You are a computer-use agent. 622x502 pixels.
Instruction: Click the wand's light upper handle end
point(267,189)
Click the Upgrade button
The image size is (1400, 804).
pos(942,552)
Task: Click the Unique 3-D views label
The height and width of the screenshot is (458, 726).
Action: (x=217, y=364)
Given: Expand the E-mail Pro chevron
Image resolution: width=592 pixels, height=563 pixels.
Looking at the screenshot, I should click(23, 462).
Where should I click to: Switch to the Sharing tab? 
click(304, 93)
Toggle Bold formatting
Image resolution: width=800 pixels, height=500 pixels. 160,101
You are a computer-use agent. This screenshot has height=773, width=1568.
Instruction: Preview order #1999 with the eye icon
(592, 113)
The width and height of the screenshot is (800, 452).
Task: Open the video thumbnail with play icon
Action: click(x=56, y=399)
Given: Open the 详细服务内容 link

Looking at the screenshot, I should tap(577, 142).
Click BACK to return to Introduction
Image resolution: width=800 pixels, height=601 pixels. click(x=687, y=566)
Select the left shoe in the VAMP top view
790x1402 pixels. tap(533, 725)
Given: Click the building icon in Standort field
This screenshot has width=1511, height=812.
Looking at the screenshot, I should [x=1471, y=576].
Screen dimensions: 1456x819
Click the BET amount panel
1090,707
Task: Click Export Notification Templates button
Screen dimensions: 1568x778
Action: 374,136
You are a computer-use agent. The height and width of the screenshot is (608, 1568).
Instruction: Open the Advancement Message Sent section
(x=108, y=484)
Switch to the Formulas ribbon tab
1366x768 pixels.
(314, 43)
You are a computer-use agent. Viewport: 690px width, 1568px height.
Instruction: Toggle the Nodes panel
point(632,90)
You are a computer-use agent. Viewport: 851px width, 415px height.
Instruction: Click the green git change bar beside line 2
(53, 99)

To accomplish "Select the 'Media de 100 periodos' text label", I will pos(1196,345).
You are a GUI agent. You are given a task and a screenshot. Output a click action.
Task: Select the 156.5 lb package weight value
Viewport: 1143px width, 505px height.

------

■ **Directions for this task**: From the first line of the records through the line with "Given: Expand the E-mail Pro chevron", retype everything word for word, including both ends.

■ **Response area**:
You are a computer-use agent. 622x502 pixels.
Instruction: Click the wand's light upper handle end
point(267,189)
Click the Upgrade button
The image size is (1400, 804).
pos(942,552)
Task: Click the Unique 3-D views label
The height and width of the screenshot is (458, 726).
Action: (x=217, y=364)
Given: Expand the E-mail Pro chevron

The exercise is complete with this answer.